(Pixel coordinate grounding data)
^^^^^^^^
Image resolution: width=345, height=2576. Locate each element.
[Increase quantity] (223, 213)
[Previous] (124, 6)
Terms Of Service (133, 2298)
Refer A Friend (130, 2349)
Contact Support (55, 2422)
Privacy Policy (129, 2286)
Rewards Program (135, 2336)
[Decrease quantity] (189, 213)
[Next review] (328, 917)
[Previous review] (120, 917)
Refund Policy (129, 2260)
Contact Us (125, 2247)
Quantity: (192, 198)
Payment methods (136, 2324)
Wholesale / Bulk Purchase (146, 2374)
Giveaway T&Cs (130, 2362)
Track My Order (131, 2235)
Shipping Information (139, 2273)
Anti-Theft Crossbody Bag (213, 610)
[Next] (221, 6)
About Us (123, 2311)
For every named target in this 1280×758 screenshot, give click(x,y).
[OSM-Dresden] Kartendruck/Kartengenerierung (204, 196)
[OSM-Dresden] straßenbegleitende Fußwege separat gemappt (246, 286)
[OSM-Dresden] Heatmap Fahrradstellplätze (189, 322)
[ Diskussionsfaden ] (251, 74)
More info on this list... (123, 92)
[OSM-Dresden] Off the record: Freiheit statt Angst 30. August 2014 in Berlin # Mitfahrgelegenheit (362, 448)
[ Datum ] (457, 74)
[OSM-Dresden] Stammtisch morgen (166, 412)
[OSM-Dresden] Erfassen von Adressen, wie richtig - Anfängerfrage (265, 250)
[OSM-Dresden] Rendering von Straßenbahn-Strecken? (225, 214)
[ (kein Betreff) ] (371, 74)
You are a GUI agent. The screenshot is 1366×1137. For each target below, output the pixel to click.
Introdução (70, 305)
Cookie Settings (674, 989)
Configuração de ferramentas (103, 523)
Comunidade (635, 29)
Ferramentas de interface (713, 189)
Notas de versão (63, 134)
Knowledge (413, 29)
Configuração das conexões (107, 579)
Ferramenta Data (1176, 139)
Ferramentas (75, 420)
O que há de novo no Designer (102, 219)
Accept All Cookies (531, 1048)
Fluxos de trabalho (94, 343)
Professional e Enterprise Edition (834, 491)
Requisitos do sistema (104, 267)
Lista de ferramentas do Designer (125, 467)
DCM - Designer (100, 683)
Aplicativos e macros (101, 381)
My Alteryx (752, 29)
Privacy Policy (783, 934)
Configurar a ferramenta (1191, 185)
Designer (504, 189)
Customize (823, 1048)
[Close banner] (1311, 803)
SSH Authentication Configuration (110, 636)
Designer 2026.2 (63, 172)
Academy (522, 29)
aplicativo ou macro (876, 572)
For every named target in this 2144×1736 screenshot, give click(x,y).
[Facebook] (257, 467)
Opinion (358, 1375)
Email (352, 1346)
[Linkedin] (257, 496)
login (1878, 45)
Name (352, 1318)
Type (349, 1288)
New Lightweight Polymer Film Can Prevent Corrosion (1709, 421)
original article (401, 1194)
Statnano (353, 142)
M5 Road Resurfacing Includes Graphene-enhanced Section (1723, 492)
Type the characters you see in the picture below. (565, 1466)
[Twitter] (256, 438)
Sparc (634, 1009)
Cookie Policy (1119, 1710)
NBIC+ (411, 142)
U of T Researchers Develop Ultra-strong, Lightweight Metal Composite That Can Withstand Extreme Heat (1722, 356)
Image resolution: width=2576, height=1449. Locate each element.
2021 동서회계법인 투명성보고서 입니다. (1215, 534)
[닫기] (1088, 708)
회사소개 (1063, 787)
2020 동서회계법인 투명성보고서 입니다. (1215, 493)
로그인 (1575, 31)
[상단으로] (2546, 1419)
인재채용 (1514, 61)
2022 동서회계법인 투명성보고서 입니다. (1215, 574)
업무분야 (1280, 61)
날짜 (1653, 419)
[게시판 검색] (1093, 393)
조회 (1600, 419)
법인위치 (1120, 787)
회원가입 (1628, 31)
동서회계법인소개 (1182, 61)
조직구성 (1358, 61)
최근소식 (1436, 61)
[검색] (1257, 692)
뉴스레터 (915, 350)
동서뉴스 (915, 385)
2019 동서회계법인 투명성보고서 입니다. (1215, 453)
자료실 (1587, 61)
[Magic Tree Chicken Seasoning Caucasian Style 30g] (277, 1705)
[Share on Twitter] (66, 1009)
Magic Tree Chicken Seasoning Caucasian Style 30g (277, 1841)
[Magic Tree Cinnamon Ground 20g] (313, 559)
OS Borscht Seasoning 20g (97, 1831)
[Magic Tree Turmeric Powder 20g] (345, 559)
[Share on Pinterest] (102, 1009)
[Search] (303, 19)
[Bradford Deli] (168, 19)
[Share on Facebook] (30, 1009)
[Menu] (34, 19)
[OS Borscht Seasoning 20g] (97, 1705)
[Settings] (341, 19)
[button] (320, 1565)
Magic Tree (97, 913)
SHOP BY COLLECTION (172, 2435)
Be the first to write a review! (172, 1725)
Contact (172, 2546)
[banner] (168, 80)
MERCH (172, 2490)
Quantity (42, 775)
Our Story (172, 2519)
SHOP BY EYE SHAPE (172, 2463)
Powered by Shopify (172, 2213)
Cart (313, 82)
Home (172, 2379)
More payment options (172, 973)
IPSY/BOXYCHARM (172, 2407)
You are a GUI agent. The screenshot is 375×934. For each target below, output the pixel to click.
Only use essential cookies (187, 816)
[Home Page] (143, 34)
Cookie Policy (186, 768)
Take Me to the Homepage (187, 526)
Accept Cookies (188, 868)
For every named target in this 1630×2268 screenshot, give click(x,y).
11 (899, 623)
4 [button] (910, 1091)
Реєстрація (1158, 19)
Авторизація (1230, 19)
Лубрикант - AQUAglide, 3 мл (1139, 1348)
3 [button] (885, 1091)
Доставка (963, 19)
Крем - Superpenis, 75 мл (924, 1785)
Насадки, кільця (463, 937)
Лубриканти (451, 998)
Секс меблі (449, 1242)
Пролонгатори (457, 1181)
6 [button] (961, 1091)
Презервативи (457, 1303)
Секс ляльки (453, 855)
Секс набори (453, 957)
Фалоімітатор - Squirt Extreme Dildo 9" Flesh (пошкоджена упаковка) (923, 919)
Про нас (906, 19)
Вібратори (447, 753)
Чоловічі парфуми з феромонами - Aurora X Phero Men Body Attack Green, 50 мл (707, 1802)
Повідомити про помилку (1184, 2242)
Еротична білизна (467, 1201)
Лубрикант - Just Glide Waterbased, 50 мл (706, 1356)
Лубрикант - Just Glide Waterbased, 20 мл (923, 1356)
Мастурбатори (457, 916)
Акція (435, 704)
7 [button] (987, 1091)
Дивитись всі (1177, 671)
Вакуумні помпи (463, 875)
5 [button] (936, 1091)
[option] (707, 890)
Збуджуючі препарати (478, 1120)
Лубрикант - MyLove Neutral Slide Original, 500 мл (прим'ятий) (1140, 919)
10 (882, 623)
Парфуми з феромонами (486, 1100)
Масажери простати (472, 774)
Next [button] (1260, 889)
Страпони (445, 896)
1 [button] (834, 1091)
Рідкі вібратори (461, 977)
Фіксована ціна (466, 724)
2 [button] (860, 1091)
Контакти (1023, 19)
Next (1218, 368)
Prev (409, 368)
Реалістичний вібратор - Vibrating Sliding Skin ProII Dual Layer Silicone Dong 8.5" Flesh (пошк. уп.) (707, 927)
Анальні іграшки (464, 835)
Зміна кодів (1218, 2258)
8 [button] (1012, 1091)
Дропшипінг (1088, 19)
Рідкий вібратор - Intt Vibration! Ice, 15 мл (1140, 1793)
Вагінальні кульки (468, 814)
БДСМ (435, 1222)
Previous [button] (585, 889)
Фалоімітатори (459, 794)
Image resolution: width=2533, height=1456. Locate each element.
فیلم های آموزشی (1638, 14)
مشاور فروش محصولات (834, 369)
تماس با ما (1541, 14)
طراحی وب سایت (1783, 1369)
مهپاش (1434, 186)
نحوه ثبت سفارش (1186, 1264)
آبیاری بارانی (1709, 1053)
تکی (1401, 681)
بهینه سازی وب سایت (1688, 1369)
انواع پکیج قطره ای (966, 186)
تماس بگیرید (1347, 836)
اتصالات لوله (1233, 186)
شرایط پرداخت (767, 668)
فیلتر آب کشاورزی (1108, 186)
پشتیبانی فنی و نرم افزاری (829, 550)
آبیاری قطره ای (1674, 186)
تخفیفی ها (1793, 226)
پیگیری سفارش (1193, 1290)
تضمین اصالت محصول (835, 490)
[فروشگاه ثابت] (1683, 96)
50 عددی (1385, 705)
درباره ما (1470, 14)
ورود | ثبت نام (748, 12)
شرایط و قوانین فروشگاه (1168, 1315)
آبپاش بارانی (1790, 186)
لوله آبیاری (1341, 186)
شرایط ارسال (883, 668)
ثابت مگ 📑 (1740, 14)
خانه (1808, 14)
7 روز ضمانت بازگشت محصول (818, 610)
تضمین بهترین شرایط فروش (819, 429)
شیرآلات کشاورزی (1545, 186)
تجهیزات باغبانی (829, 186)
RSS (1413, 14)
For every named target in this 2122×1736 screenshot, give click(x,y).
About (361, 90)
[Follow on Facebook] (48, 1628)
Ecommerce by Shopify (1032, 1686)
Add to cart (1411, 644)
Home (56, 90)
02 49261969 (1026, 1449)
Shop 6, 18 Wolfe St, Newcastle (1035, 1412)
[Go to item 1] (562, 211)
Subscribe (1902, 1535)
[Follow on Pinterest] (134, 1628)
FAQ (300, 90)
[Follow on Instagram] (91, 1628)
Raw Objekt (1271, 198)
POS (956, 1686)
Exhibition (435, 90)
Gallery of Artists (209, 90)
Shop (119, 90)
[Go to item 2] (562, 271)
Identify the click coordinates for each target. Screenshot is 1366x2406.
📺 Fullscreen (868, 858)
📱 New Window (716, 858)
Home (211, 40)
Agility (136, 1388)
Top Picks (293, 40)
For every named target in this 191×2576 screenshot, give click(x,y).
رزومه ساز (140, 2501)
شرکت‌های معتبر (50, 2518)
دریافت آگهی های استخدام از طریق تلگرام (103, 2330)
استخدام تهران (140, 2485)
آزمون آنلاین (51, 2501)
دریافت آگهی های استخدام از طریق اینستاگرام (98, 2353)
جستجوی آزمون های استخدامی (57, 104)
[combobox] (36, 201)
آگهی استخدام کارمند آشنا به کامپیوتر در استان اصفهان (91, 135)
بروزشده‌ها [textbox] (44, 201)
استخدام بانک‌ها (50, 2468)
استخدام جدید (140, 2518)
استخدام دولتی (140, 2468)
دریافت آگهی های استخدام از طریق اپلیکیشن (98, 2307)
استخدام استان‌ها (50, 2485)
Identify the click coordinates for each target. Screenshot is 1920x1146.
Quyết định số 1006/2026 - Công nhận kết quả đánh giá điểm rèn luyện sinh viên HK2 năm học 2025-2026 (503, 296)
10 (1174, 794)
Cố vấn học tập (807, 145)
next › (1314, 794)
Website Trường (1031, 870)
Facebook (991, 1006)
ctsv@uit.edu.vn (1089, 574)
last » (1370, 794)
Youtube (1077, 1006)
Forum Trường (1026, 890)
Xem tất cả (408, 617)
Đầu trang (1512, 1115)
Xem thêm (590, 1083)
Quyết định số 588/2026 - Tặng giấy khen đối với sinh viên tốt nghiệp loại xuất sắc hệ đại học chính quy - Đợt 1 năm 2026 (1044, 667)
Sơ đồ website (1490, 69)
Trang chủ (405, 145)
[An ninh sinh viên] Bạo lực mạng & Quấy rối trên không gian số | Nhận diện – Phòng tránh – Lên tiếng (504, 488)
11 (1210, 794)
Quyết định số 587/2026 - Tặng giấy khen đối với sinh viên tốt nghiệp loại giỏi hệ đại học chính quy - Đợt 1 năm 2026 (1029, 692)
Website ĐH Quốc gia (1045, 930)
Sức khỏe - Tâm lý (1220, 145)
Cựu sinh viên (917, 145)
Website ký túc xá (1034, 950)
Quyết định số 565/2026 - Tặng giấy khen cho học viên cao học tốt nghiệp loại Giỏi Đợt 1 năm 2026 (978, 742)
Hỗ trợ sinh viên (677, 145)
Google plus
^^^^^^^^
— Exercise details —
Retype exactly the lines of the data above that fall between the line with "ثابت مگ 📑 (1740, 14)" and the line with "About (361, 90)", inclusive, and add nothing.

— Solution to the problem —
ثابت مگ 📑 (1740, 14)
خانه (1808, 14)
7 روز ضمانت بازگشت محصول (818, 610)
تضمین بهترین شرایط فروش (819, 429)
شیرآلات کشاورزی (1545, 186)
تجهیزات باغبانی (829, 186)
RSS (1413, 14)
For every named target in this 2122×1736 screenshot, give click(x,y).
About (361, 90)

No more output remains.